Records from a data source
☆ ☆ ☆ ☆ ☆
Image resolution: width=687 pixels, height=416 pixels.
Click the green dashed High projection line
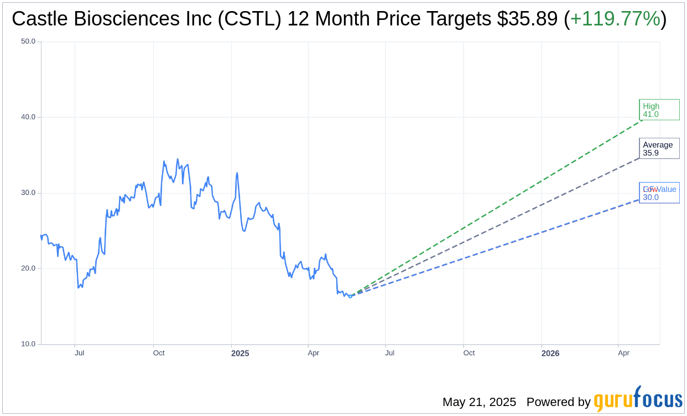495,208
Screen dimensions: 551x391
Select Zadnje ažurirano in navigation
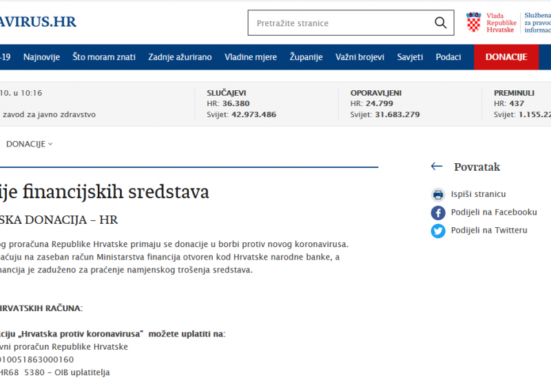pyautogui.click(x=180, y=57)
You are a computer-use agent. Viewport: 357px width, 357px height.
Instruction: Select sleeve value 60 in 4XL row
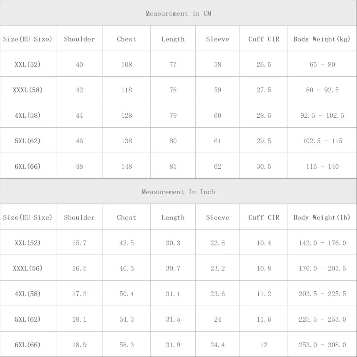pyautogui.click(x=217, y=116)
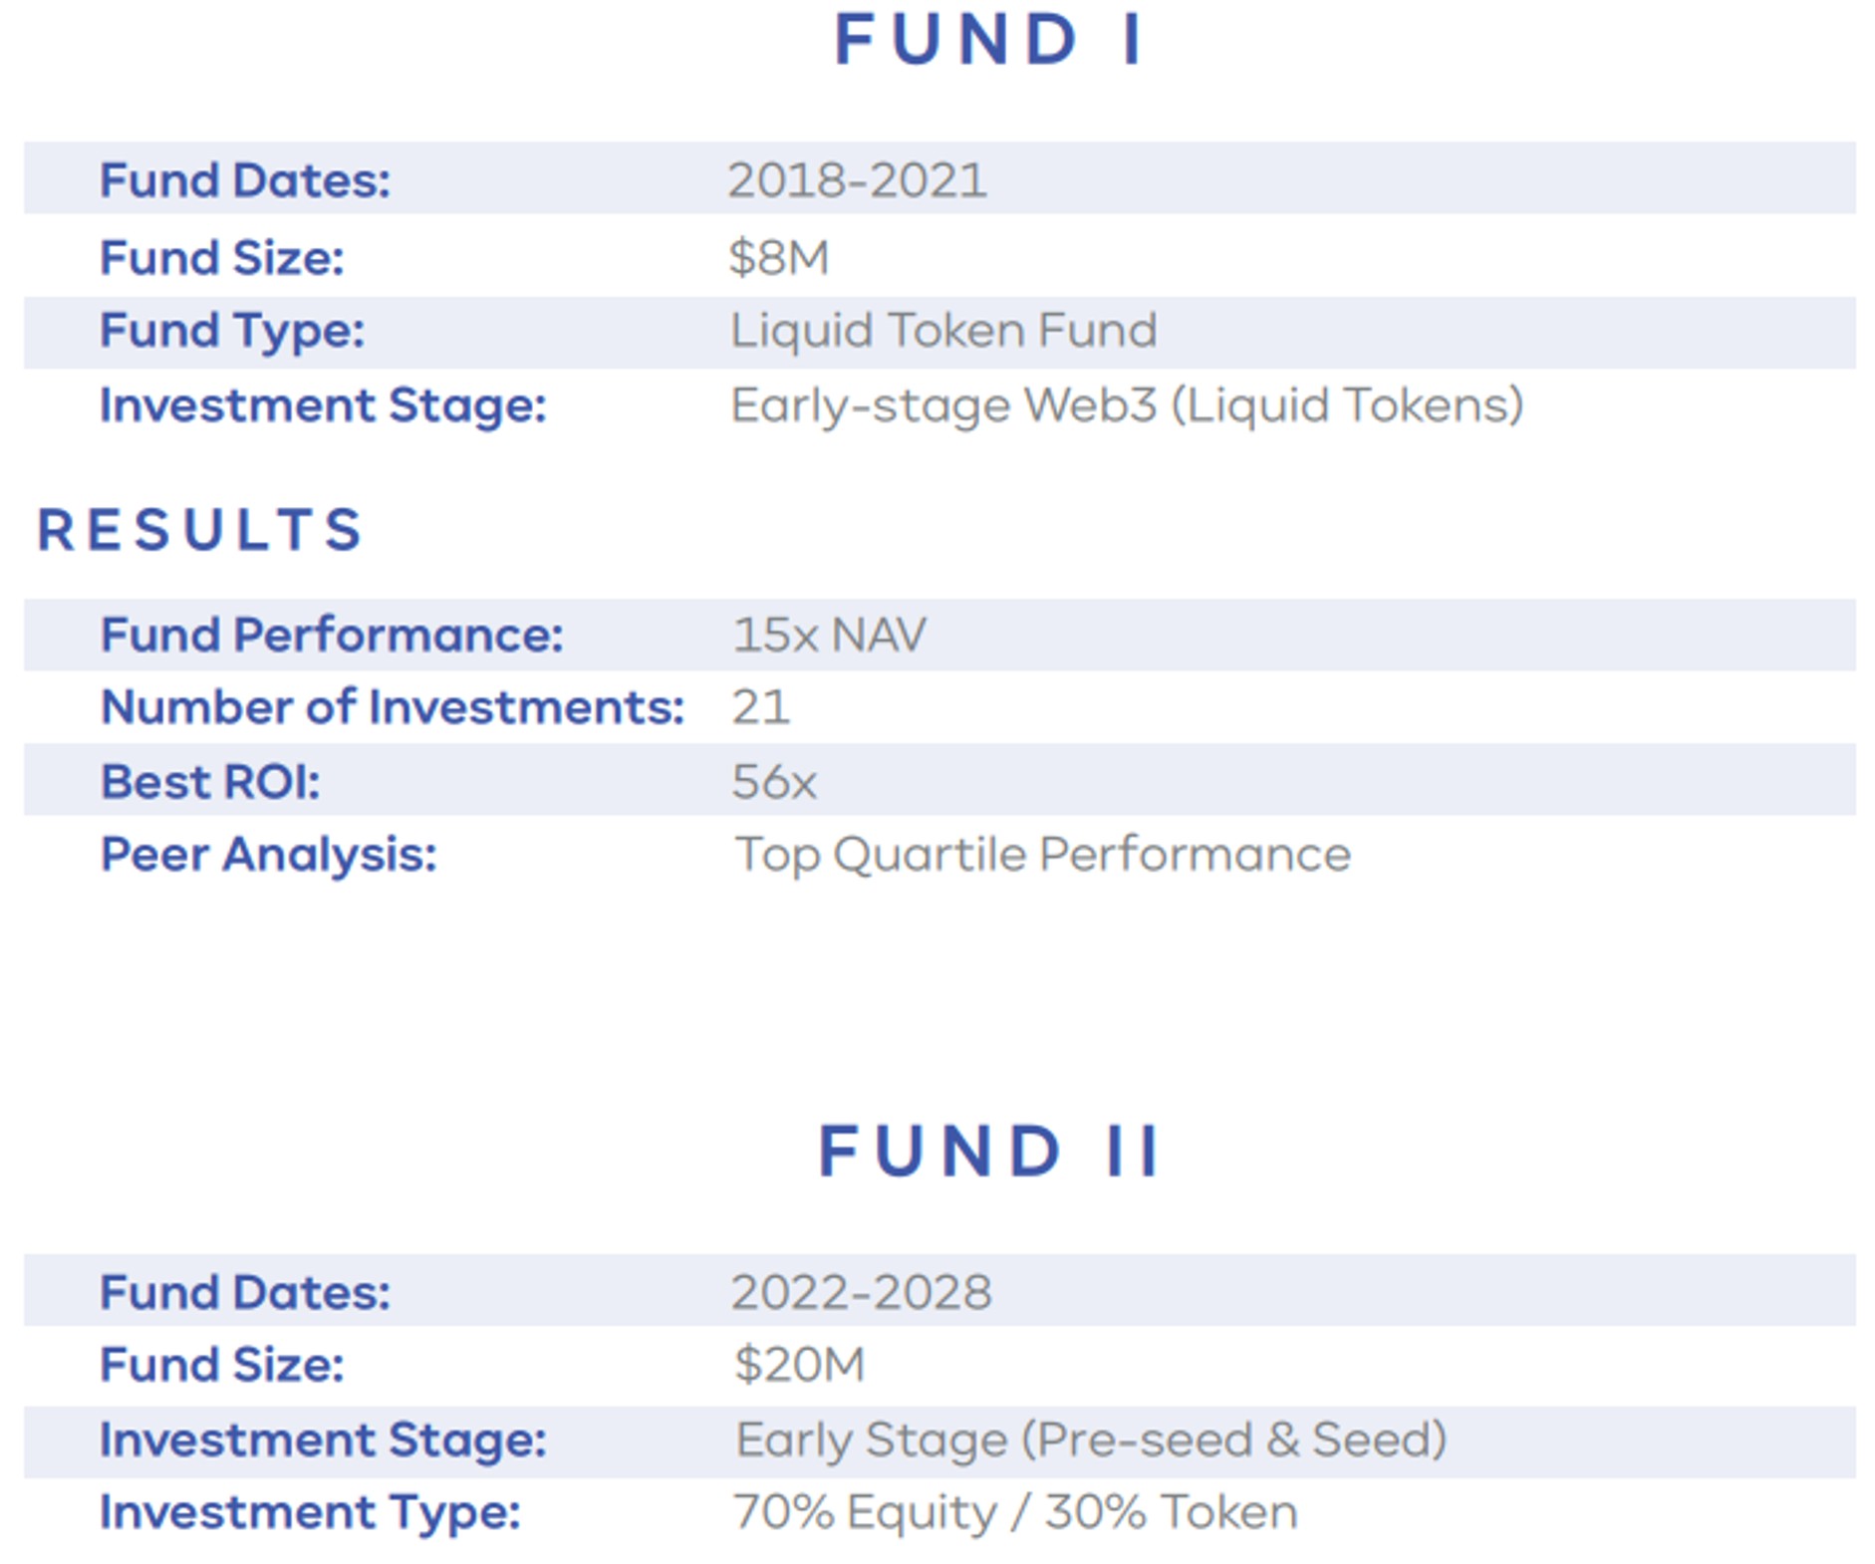Image resolution: width=1875 pixels, height=1564 pixels.
Task: Click the Liquid Token Fund text
Action: (x=943, y=330)
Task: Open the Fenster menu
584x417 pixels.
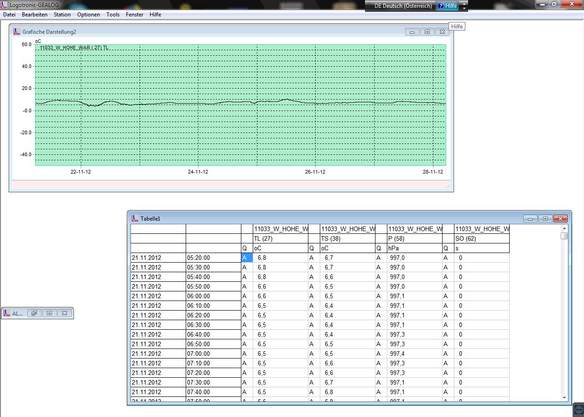Action: (x=134, y=15)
☆ ☆ ☆ ☆ ☆
_WHAT YOU WILL DO_
Beginning with the line that contains "Select Zadnje ažurirano in navigation" and ending with the last line of the data, restate each line word for word. Exclude the pictures.

_WRITTEN SOLUTION_
Select Zadnje ažurirano in navigation
pyautogui.click(x=180, y=57)
You are a computer-use agent. Viewport: 357px width, 357px height.
Instruction: Select sleeve value 60 in 4XL row
pyautogui.click(x=217, y=116)
Image resolution: width=1875 pixels, height=1564 pixels.
Task: Click the Liquid Token Fund text
Action: (x=943, y=330)
Task: Open the Fenster menu
584x417 pixels.
Action: (x=134, y=15)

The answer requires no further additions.